**REQUIREMENT**
Return the lines running from the line with "You are a computer-use" up to and including the line with "tap(64, 189)", copied word for word.

**DATASET ENTRIES**
--- --- ---
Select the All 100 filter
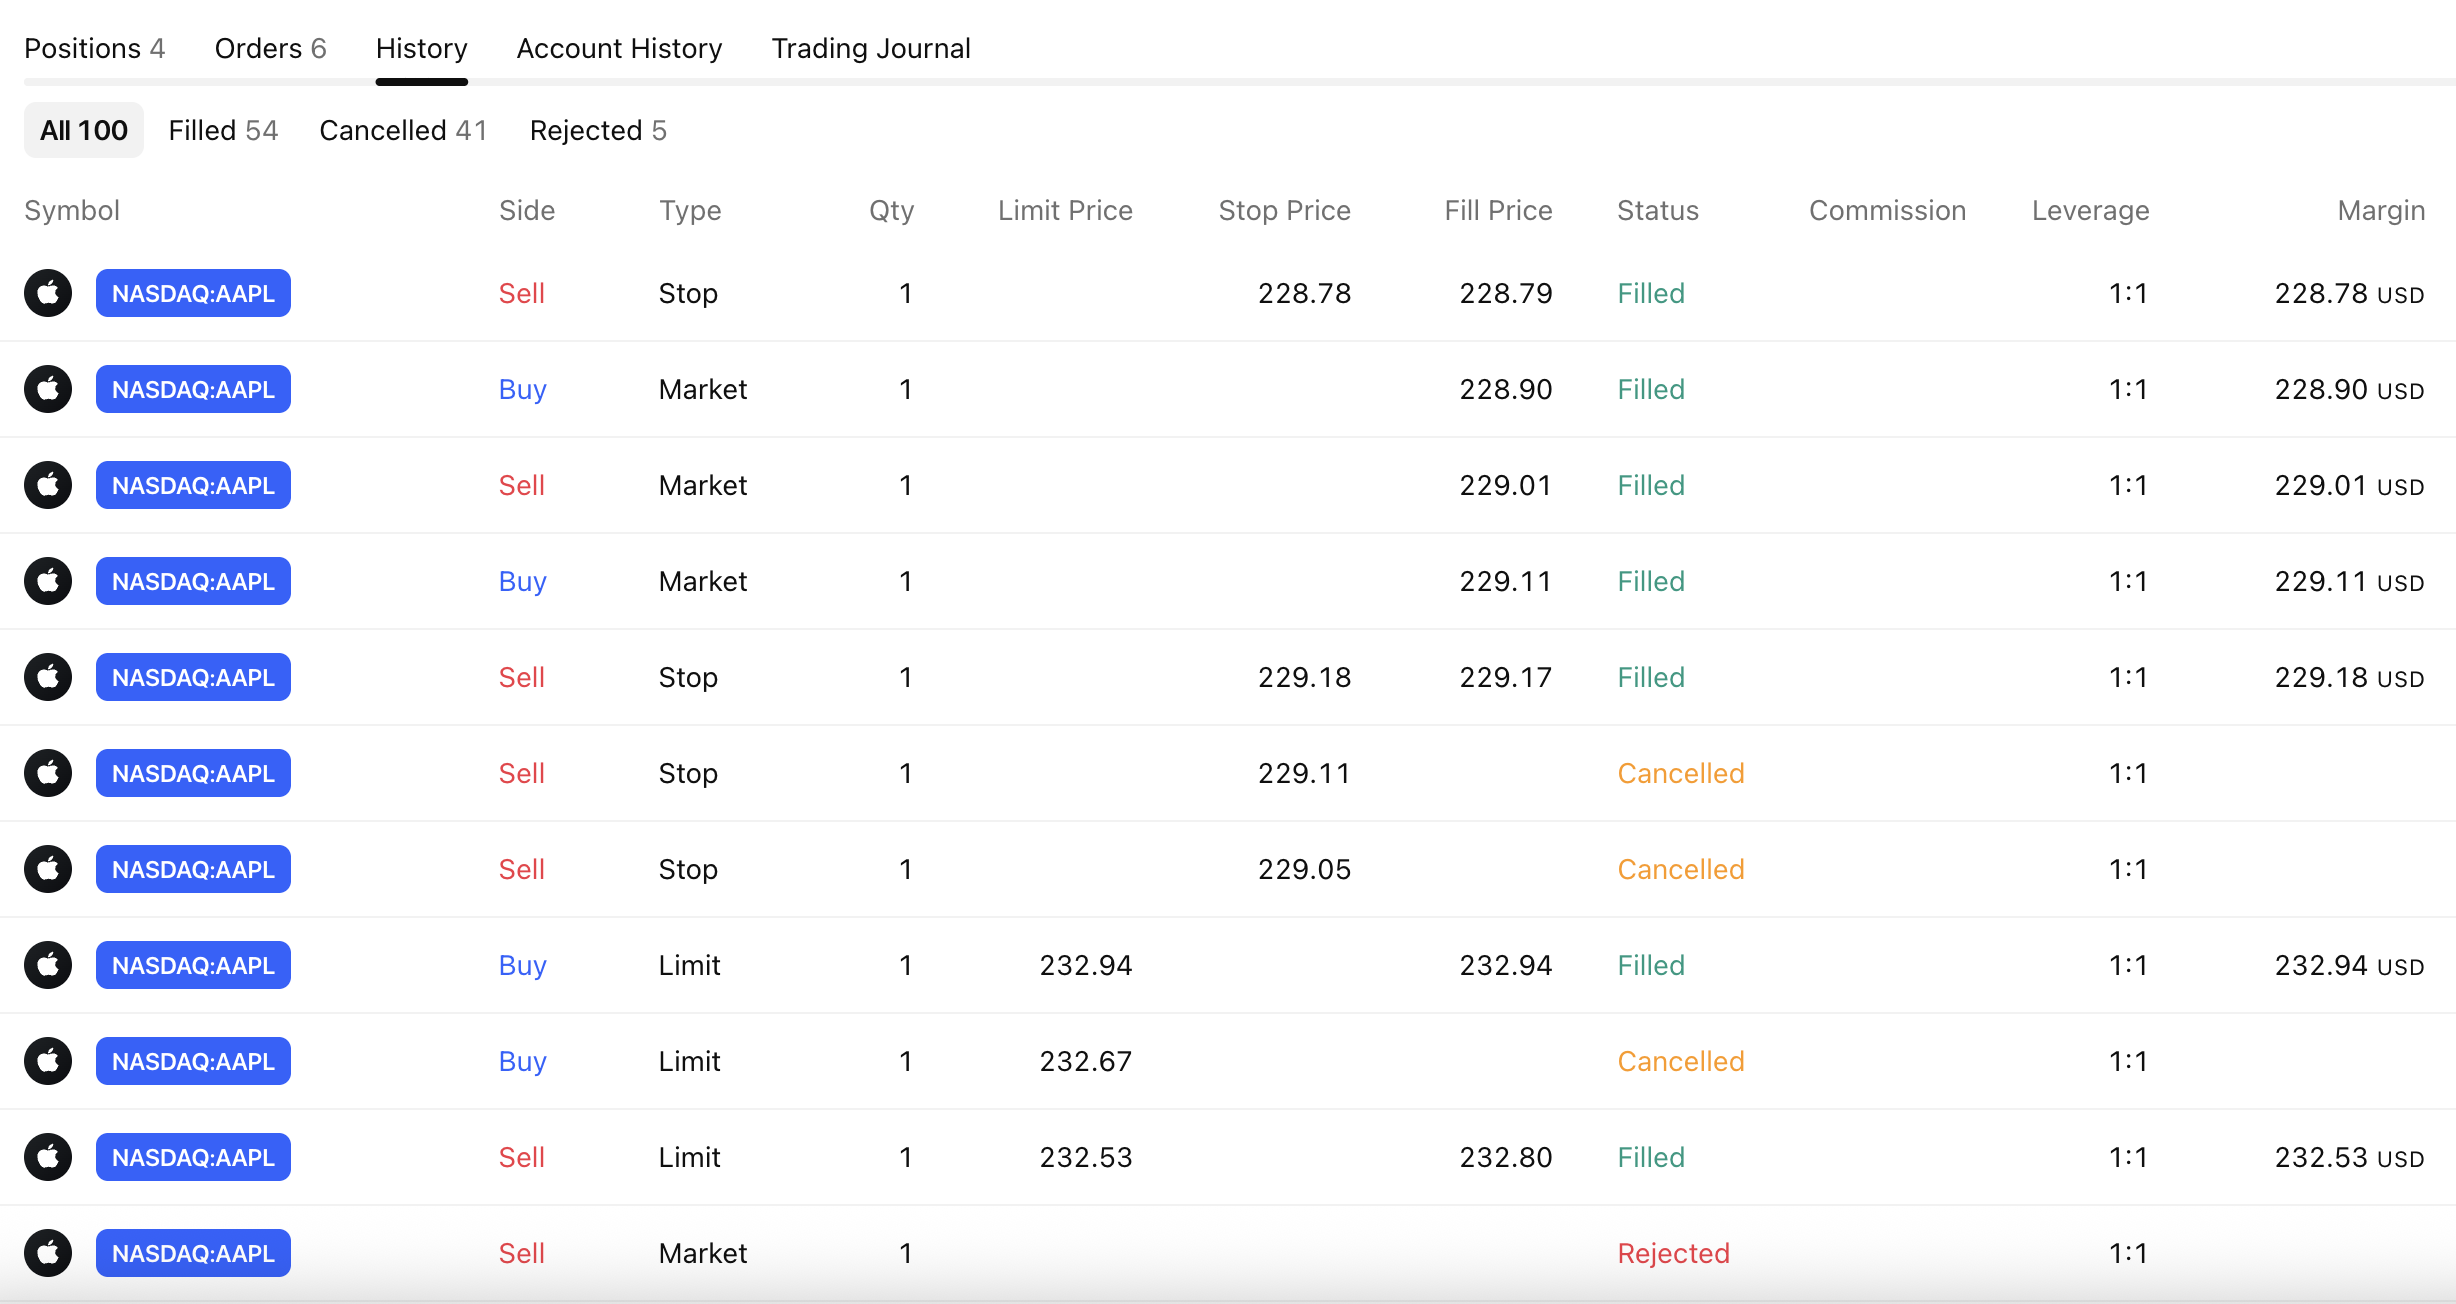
--- --- ---
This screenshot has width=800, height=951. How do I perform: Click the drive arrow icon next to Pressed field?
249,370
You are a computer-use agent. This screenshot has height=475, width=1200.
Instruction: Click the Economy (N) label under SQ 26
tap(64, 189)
--- --- ---
**TASK ANSWER**
You are a computer-use agent. This screenshot has height=475, width=1200.
Instruction: Click the Economy (N) label under SQ 26
tap(64, 189)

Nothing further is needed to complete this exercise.